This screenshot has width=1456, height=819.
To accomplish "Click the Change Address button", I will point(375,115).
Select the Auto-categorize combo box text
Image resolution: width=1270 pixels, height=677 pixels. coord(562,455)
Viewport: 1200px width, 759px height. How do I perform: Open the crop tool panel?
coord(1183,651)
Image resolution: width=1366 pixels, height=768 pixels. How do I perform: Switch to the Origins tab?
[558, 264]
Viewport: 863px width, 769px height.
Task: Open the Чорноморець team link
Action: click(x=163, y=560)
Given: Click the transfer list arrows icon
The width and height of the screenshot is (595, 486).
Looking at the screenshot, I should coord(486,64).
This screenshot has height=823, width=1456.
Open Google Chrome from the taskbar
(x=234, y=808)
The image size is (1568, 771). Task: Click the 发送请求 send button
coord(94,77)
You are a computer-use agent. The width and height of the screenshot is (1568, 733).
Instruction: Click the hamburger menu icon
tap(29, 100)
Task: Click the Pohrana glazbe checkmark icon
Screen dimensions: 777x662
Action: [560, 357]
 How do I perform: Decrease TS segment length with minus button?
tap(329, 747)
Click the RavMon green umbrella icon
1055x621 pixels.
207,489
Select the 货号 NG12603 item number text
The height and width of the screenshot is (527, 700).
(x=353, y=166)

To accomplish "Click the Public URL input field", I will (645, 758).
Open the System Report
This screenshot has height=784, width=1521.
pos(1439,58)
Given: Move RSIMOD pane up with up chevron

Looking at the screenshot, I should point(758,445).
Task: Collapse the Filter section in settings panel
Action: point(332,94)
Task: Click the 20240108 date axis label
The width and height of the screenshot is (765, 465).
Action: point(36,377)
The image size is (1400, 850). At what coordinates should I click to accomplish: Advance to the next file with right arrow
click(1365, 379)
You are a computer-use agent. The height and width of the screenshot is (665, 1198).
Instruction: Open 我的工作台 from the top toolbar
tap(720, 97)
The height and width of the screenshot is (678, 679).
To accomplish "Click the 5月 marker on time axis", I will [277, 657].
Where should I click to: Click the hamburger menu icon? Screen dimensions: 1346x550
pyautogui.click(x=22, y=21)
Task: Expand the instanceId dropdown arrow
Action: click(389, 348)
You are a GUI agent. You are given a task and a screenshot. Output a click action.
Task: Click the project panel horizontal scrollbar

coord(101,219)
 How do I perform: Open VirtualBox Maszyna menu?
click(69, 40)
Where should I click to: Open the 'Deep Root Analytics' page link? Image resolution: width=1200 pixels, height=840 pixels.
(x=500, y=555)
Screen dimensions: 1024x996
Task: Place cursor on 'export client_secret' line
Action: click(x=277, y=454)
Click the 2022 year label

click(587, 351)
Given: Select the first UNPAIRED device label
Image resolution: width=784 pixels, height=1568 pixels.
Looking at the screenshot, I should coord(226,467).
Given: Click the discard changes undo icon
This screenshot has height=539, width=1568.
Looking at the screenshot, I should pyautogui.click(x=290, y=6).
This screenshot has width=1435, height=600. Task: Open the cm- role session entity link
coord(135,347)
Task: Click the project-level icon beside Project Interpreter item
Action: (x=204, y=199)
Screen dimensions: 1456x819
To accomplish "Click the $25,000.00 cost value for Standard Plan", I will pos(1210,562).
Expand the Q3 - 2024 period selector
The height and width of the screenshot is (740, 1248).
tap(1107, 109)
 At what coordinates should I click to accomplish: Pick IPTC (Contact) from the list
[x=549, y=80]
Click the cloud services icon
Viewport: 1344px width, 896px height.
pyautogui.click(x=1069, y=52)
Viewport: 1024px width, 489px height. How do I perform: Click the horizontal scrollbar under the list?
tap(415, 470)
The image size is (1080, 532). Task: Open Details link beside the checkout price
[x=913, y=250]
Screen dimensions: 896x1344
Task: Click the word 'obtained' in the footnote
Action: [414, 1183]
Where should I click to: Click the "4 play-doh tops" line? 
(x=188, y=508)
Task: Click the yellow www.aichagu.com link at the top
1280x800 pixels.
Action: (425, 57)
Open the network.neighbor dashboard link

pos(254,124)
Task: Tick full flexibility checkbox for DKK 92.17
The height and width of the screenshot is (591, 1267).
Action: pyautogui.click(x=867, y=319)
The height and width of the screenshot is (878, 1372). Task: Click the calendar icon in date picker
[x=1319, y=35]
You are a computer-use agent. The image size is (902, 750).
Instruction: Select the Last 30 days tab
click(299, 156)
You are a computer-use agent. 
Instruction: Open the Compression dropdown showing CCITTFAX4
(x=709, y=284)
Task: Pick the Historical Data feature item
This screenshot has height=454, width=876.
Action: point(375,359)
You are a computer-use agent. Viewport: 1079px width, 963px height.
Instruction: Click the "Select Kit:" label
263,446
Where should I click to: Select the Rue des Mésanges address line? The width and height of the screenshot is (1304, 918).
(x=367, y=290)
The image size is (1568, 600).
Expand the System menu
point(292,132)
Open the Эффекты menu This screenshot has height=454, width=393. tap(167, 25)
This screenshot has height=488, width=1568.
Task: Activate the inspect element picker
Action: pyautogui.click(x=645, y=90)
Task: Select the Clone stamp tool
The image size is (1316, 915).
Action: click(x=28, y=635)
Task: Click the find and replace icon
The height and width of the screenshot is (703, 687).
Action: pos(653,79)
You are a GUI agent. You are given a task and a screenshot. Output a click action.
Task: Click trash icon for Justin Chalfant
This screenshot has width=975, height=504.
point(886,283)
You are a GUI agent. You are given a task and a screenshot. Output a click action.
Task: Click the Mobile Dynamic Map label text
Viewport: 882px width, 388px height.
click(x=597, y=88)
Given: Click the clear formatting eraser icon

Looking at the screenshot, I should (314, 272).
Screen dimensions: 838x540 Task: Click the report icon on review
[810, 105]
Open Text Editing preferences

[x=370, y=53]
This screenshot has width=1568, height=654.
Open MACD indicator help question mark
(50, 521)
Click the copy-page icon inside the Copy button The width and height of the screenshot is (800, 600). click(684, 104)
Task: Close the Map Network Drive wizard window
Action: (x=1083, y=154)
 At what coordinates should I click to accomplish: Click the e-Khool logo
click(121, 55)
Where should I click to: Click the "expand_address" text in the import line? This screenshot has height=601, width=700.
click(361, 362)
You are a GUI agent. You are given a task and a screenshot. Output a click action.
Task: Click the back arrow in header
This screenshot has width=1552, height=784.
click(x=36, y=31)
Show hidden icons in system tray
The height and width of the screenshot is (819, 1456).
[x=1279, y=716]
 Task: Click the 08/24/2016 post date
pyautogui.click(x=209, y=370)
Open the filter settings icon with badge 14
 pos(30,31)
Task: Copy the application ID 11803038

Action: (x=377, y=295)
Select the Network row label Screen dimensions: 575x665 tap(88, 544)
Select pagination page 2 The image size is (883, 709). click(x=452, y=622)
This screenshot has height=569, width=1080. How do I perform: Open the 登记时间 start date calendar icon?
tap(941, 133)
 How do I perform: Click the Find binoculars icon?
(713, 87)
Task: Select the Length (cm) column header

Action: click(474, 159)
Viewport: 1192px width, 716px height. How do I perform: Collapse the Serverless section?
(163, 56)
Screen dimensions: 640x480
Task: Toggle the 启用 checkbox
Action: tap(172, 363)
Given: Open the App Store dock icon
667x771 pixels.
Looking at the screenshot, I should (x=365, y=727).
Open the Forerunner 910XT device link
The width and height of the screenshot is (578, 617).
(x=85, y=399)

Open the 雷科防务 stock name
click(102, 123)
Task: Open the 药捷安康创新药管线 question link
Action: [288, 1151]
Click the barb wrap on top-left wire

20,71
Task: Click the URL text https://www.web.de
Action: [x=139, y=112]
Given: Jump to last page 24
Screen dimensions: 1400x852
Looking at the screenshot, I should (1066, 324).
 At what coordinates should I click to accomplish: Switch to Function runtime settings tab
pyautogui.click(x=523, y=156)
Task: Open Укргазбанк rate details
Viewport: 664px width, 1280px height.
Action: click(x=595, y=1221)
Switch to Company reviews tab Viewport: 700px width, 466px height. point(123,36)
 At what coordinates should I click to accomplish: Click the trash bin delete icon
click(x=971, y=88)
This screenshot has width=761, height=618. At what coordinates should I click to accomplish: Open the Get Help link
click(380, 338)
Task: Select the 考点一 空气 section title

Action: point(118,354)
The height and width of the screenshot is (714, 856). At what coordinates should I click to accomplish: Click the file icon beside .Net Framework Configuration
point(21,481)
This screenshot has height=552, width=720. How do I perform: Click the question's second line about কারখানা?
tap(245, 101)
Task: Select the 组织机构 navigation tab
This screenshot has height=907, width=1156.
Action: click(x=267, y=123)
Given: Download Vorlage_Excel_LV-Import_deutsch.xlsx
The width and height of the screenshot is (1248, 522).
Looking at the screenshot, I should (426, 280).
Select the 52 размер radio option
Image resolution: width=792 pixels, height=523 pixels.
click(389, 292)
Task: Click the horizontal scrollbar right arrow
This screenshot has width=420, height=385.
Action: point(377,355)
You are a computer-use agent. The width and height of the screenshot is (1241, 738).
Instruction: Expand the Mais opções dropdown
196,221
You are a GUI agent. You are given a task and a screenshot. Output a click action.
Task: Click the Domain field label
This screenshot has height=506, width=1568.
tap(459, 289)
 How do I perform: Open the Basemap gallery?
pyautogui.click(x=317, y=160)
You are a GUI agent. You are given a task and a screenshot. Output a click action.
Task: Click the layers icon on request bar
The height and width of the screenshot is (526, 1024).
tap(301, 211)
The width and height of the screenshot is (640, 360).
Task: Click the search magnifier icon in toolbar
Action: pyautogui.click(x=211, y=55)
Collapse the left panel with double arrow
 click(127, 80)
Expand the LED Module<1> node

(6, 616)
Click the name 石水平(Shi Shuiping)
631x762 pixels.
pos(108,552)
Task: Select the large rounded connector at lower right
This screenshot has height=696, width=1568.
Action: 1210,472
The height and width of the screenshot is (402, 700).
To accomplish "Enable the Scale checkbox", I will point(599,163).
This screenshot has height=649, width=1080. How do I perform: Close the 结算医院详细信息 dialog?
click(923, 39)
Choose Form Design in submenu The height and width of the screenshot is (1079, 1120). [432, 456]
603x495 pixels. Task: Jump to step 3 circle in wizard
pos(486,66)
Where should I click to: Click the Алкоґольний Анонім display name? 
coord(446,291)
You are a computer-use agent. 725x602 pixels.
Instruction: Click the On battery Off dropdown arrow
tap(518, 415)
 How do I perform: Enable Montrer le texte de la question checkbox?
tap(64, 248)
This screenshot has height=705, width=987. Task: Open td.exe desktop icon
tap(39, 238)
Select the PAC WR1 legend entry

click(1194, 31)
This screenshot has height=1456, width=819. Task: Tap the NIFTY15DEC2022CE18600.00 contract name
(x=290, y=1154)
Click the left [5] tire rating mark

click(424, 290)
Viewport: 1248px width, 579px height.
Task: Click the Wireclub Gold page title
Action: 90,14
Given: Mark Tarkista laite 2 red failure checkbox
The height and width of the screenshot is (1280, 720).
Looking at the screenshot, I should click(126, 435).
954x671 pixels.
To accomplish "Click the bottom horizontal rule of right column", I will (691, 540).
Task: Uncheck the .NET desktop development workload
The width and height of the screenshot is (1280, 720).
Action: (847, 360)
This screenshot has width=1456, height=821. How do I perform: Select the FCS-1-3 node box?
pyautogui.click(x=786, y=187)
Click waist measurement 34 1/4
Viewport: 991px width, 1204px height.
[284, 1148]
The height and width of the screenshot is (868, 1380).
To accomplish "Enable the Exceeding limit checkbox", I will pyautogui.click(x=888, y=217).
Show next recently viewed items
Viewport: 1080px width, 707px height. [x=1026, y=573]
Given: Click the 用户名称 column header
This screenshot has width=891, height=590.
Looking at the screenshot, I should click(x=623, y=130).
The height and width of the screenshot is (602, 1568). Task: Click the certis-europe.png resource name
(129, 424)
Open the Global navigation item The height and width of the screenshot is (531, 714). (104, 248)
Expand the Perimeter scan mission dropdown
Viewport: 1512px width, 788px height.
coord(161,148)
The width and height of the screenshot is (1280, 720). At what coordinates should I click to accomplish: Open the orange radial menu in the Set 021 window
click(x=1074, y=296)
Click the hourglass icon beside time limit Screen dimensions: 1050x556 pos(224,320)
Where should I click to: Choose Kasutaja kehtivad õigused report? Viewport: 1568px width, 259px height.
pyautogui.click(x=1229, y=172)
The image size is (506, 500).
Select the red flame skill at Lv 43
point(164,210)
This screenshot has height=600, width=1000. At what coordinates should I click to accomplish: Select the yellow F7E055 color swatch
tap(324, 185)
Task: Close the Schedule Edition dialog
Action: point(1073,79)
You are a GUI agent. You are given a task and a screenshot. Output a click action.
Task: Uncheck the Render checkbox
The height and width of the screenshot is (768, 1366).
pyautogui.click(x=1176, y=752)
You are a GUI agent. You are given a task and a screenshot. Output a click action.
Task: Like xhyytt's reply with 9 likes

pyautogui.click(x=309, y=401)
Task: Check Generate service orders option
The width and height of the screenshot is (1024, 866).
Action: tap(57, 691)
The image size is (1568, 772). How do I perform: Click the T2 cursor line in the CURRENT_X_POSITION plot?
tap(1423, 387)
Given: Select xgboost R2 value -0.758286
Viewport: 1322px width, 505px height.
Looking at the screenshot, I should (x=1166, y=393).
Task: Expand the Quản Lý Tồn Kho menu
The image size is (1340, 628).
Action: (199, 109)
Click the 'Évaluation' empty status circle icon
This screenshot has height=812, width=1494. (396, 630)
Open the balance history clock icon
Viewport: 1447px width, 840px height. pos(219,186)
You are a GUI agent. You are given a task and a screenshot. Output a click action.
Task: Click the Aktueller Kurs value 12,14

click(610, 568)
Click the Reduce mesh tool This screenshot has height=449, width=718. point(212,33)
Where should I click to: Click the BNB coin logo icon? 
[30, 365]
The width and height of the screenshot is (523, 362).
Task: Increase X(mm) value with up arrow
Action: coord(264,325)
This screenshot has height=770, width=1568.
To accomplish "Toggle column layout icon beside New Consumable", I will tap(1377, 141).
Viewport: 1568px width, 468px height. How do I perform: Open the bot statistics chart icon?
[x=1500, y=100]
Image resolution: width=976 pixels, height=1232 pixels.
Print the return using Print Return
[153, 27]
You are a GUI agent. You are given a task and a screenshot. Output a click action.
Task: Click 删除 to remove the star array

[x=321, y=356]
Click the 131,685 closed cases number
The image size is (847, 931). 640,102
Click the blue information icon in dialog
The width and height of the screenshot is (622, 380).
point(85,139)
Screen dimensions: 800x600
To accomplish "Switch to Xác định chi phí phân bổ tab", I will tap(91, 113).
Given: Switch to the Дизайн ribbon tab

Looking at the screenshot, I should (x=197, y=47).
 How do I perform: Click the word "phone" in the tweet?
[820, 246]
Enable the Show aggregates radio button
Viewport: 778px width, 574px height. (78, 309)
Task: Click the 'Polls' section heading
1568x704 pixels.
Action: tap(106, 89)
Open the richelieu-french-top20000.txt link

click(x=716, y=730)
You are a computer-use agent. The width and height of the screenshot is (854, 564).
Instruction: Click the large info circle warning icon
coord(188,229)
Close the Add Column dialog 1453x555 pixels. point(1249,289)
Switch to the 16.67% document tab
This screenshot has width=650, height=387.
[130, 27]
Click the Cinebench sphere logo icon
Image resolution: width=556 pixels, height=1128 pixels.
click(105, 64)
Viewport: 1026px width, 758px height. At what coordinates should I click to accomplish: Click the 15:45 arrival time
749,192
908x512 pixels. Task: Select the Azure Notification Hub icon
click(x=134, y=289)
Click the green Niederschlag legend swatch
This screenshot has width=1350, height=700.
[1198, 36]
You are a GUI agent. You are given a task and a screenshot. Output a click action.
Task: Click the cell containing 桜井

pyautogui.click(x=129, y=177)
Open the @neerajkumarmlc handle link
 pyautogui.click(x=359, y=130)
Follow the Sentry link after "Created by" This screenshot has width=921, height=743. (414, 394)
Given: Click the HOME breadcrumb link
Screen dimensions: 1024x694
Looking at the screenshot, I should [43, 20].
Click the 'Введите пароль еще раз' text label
○ ○ ○ ○ ○ ○ ○
*Problem details*. Your answer should consist only of the lines above between the line holding "Instruction: Expand the Mais opções dropdown" and the line holding "The height and width of the screenshot is (402, 700).", inclusive, each transcribed exactly.

*Result of the exercise*.
Instruction: Expand the Mais opções dropdown
196,221
You are a GUI agent. You are given a task and a screenshot. Output a click action.
Task: Click the Domain field label
This screenshot has height=506, width=1568.
tap(459, 289)
 How do I perform: Open the Basemap gallery?
pyautogui.click(x=317, y=160)
You are a GUI agent. You are given a task and a screenshot. Output a click action.
Task: Click the layers icon on request bar
The height and width of the screenshot is (526, 1024).
tap(301, 211)
The width and height of the screenshot is (640, 360).
Task: Click the search magnifier icon in toolbar
Action: pyautogui.click(x=211, y=55)
Collapse the left panel with double arrow
 click(127, 80)
Expand the LED Module<1> node

(6, 616)
Click the name 石水平(Shi Shuiping)
631x762 pixels.
pos(108,552)
Task: Select the large rounded connector at lower right
This screenshot has height=696, width=1568.
Action: 1210,472
The height and width of the screenshot is (402, 700).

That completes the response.